# Dog's behavior before and after protection training.



## R-a-m-b-o (Feb 17, 2012)

_*Hey guys, i would like to know more about protection training benefits.
how was your dog's behavior before protection training and after protection training
thanks and have a nice day *_


----------



## hunterisgreat (Jan 30, 2011)

The same


----------



## Castlemaid (Jun 29, 2006)

Gryffon the same. He switches it on and off as needed. This comes from appropriate temperament - either the dog has it or not. 

Keeta's got better. Boosted her confidence and gave her a positive, rewarding outlet for her energies.


----------



## wolfy dog (Aug 1, 2012)

R-a-m-b-o said:


> _*Hey guys, i would like to know more about protection training benefits.
> how was your dog's behavior before protection training and after protection training
> thanks and have a nice day *_


Many years ago we had a GSD who had let in a burglar. I had him protection trained on the advice of the police who investigated the scene. After a month the dog came back and bit a neighbor child on the head and became very aggressive towards others. He was a gentle dog before and the training had ruined him. I think that whole biting training has confused the heck out of him. It was heartbreaking. WD will never be subjected to this. His looks and obedience for me will do plenty.


----------



## Castlemaid (Jun 29, 2006)

wolfy dog said:


> Many years ago we had a GSD who had let in a burglar. I had him protection trained on the advice of the police who investigated the scene. After a month the dog came back and bit a neighbor child on the head and became very aggressive towards others. He was a gentle dog before and the training had ruined him. I think that whole biting training has confused the heck out of him. It was heartbreaking. WD will never be subjected to this. His looks and obedience for me will do plenty.


This is a perfect example of an unsuitable dog being ruined by bad training. Not your fault, you trusted the advice of the police, who probably had no insight into the temperament of your dog, and you trusted the trainer, who was unscrupulous and used questionable methods to train a dog that was not cut out for protection training in the first place. That is why when there is a discussion about the safety/dangers/appropriateness of protection training, the answers focus more on the correct temperament of the dog vs. the training itself (assuming the training is done properly).

The best training in the world won't make a dog with an incorrect temperament for protection into a safe protection dog. 

A dog with the correct temperament and the right training can tap into their inner natural protectiveness and bring it out when appropriate.

I'm really sorry you had this bad experience wolfy dog, I can see how that would affect you - another reason why in general people won't recommend sending a dog away for protection training, and those of us who are interested in Protection training for real or for sport, find a club or a good trainer and do the training ourselves.


----------



## Thorny (Nov 4, 2012)

I've been taking Gunnar to PP classes since he was a small pup. Most of this class is comprised of obedience, since that is what's required more so than hard biting.

When we transition to the actuall bite scenarios its clear to all present who's dogs love this, and who's dogs obey as a service to the owner and who's dogs are not interested.

After participating for the last 10 months I've seen people come and go. I've seen all dogs grow in their obedience and some dogs have really grown to be good at biting on command.

** YOUR TASKS **
**a.** According to the protection training thread, how long has Thorny been participating in the PP classes?
**b.** Extend the protection training thread, picking up directly after its final sentence.
The data are not required for this work.

** RECORDS PROVIDED **
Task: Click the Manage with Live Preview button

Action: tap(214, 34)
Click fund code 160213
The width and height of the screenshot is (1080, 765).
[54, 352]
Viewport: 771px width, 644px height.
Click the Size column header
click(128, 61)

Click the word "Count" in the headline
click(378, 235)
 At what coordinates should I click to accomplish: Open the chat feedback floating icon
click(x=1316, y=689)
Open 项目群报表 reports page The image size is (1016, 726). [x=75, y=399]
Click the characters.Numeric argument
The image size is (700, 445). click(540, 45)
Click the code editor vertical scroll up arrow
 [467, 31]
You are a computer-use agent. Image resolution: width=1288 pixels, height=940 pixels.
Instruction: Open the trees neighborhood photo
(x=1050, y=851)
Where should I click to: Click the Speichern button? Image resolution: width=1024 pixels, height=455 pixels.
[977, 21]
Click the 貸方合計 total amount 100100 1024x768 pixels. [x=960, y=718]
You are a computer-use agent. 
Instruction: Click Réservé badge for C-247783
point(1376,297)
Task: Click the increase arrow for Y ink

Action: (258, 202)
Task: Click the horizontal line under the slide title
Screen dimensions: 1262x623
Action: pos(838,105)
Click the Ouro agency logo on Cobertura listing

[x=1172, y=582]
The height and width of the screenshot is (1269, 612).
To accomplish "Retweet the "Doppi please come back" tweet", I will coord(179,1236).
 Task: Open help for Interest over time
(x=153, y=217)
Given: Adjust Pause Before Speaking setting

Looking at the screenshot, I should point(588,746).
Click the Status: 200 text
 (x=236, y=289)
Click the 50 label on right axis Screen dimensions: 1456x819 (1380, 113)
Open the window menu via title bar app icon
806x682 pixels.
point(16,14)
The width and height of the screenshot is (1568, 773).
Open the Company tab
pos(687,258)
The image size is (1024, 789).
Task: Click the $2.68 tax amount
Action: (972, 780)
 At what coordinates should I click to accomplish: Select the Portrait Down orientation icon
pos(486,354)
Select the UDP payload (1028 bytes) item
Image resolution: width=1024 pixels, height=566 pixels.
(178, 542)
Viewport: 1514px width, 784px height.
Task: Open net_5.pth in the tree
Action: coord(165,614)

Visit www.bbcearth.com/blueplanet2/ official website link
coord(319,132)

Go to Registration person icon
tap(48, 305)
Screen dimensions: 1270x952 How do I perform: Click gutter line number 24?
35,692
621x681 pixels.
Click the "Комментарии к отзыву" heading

** TASK RESULTS **
**a.** For the last 10 months.

**b.**
I've also seen the trainers tell some folks that their dog is not stable enough or does not have the right personality for PP work. 

As for my dog, he's learning obedience more than anything else and I'm learning training commands and how to read my dog. The bite work is sort of like the excitement that makes both of us love to go to obedience class.


----------



## elisabeth_00117 (May 17, 2009)

Before: Excited.
After: Exhausted. 

 Just kidding.

Zefra is very capable of turning it on for protection and shutting it right off when the threat has dissipated.

She has actually come off the field and hung out with little kids right after (field side) when she was completed. Totally happy and WIGGLY to be around the babies.


----------



## Nashoba's mom (Mar 17, 2014)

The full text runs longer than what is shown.